LANGIT7.ID-Stabilitas politik di Madinah pada masa Khalifah Utsman bin Affan tidak mencerminkan kegelisahan di wilayah timur kekhalifahan. Persia, yang sebagian besar telah tunduk sejak era Umar bin Khattab, kembali bergolak. Di kawasan Azerbaijan dan Armenia, pemberontakan sering muncul saat kekuatan pusat tampak melemah oleh persoalan internal.
Muhammad Husain Haekal dalam
Usman bin Affan: Antara Kekhalifahan dengan Kerajaan (P.T. Pustaka Litera AntarNusa) menyebutkan bahwa pelanggaran perjanjian menjadi pemicu utama.

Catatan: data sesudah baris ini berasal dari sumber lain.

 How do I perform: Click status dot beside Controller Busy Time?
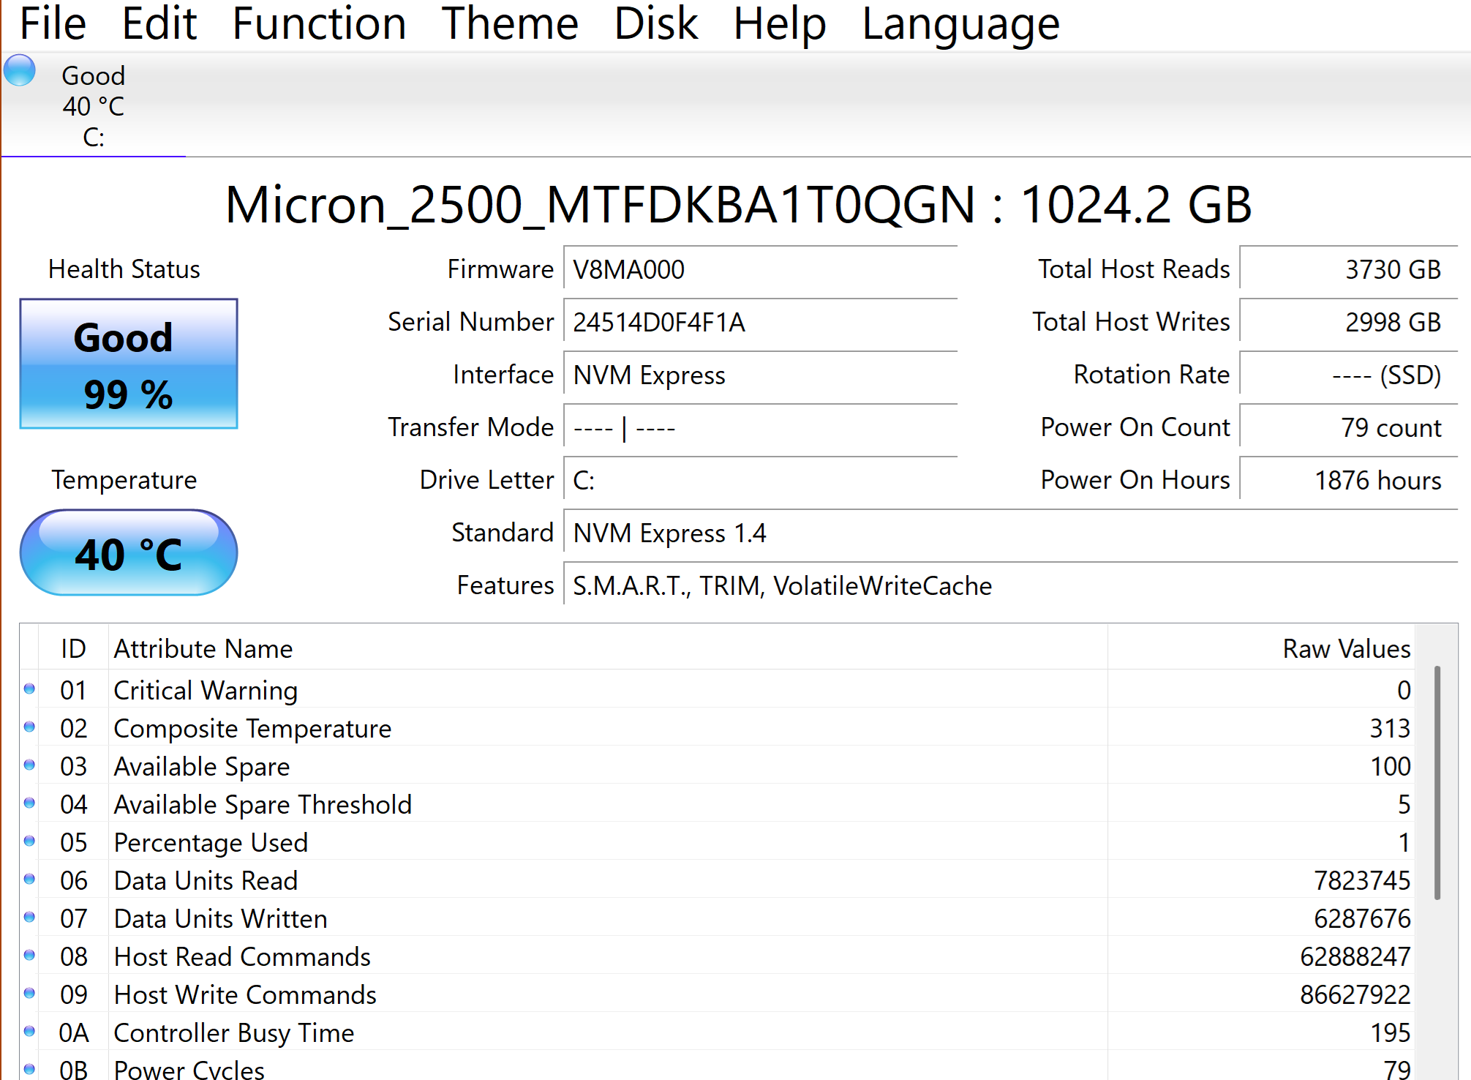(29, 1031)
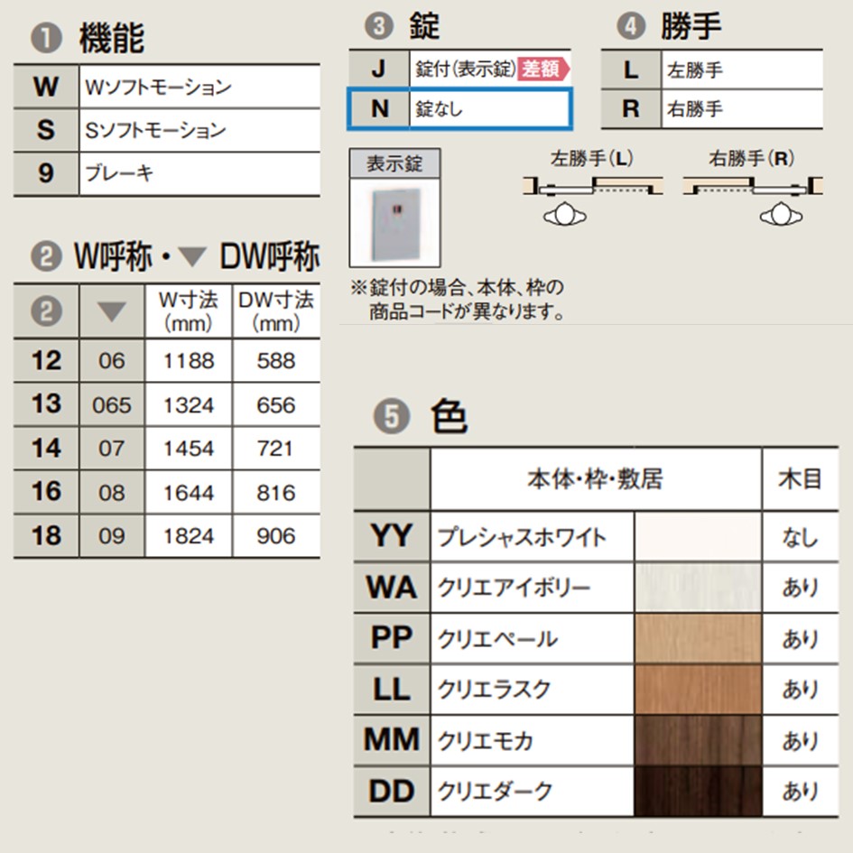Pick the クリエダーク color swatch
This screenshot has width=853, height=853.
click(x=698, y=791)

Khalid bin Uqbah dikirim menundukkan Azerbaijan, sementara Armenia dibekuk setelah Bizantium memberikan bantuan militer kepada pemberontak lokal.
Sejarawan Hugh Kennedy dalam The Great Arab Conquests (2007) mencatat bahwa kawasan Persia pasca-penaklukan awal tidak pernah sepenuhnya stabil. Elite lokal masih merawat ambisi lama, berharap momentum untuk mengembalikan otonomi. Kematian Umar memberi kepercayaan diri pada mereka untuk menguji kekuatan khalifah baru.
Di Hamazan, Nu’aim bin Muqarrin memimpin pengepungan setelah kota itu melanggar perjanjian seusai Perang Nahawand. Penduduk meminta damai, namun pasukan Muslim ditempatkan permanen untuk memastikan kepatuhan serta pembayaran jizyah (Haekal, merujuk pada Ibn Katsir, al-Bidayah wan Nihayah).
Namun itu belum selesai. Di Istakhr, Raja Syahrak memimpin perlawanan terbuka. Al-Hakam bin al-As dikirim ke medan perang. Syahrak dan putranya terbunuh, lalu kawasan Persia kembali menyetujui perdamaian yang sebelumnya telah disetujui.
Sejarawan Bernard Lewis dalam The Middle East: A Brief History of the Last 2,000 Years (1995) menilai pergolakan di Persia saat itu bukan sekadar isu politik, tapi juga pertempuran identitas. Struktur aristokrasi Sasanid belum sepenuhnya runtuh dan masih memengaruhi masyarakat lokal untuk menolak integrasi penuh dalam kekhalifahan.
---
Meski kemenangan militer diraih, stabilitas tetap rapuh. Pergolakan di Persia berlangsung bersamaan dengan kritik di Madinah terhadap kebijakan penunjukan keluarga Utsman dalam jabatan strategis. Pihak oposisi menuding bahwa pusat terlalu sibuk dengan intrik kekuasaan hingga lengah menjaga wilayah pinggiran.
Bagi Utsman, setiap api pemberontakan di Persia menjadi pengingat keras bahwa penaklukan bukan akhir. Menguasai wilayah bukan berarti menguasai hati penduduknya.
Pasukan Muslim akhirnya memastikan perlawanan di berbagai kota itu padam. Tapi sejarah menunjukkan: dari arah timur, percikan pembangkangan bisa muncul lagi setiap kali pusat melemah.